Contending paradigms for the interpretation of data on patient compliance with therapeutic drug regimens.

Electronic and chemical marker methods provide the first reliable measurements of drug exposure in ambulatory trials. These data contradict the usual claim in published drug trials of > 90% of patients having been satisfactorily compliant with the protocol-specified dosing regimen. Such exaggerated claims are based, usually, on count of returned dosing forms, which afford patients easy ability to manipulate by discarding or hoarding untaken doses. Electronic monitoring provides, for the first time, data on intervals between doses, revealing the 'drug holiday'--3 or more consecutive days without dosing--as a basis not only for lapsed therapeutic action, but as a pharmacodynamic trigger for hazardous rebound effects on recurrent first dose effects.
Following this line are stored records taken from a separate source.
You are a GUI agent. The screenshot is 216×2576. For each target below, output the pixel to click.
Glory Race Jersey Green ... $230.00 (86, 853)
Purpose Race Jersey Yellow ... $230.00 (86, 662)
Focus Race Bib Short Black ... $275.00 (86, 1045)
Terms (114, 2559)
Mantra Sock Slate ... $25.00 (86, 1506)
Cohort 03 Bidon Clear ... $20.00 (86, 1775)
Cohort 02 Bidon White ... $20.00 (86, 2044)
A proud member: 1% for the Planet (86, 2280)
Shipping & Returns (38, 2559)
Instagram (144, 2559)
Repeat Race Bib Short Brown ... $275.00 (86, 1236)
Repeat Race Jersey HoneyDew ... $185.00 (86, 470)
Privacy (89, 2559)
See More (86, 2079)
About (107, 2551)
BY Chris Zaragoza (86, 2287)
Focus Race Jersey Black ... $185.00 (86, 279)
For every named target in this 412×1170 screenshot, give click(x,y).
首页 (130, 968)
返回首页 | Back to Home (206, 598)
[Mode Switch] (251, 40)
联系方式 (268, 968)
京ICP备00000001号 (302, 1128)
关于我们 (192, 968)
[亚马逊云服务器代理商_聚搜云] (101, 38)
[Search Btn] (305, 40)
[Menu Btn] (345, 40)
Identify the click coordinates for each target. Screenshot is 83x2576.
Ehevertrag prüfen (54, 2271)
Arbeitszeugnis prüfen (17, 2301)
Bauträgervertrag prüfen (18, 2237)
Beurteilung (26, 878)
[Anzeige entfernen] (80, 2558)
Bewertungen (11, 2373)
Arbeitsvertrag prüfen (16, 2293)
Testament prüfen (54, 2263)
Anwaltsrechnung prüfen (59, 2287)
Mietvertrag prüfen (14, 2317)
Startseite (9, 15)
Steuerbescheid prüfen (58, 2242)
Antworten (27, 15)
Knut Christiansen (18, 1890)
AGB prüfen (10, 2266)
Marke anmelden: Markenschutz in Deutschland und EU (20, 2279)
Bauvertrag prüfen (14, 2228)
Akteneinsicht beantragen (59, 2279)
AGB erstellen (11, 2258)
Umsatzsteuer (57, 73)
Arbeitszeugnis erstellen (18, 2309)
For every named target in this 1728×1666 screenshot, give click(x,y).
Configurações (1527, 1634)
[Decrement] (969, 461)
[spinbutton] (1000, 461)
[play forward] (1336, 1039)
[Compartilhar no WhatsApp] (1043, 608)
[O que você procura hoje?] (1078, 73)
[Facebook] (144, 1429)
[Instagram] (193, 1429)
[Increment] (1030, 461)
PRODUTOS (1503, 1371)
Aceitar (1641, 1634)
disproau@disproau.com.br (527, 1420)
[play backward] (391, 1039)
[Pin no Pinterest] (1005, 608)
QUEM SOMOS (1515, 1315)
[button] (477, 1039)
Another new findings is the evident non-specificity of poor or partial compliance, the range and distributions of which appear to be hardly affected by drug, disease, prognosis, or symptoms. This finding contradicts often repeated but unsupported claims that noncompliance is a specific response to drug action, disease, prognosis or other treatment-related factors. New statistical methods are needed for trial design and analysis, to use drug exposure data as covariate information, to incorporate into drug labelling estimates of dose-related efficacy, holiday-related hazard, the limits of safe variation in dose-timing, and what one should best do when those limits are exceeded. Oral contraceptive labelling in the U.K. and U.S. is exemplar for this next step toward full-disclosure labelling.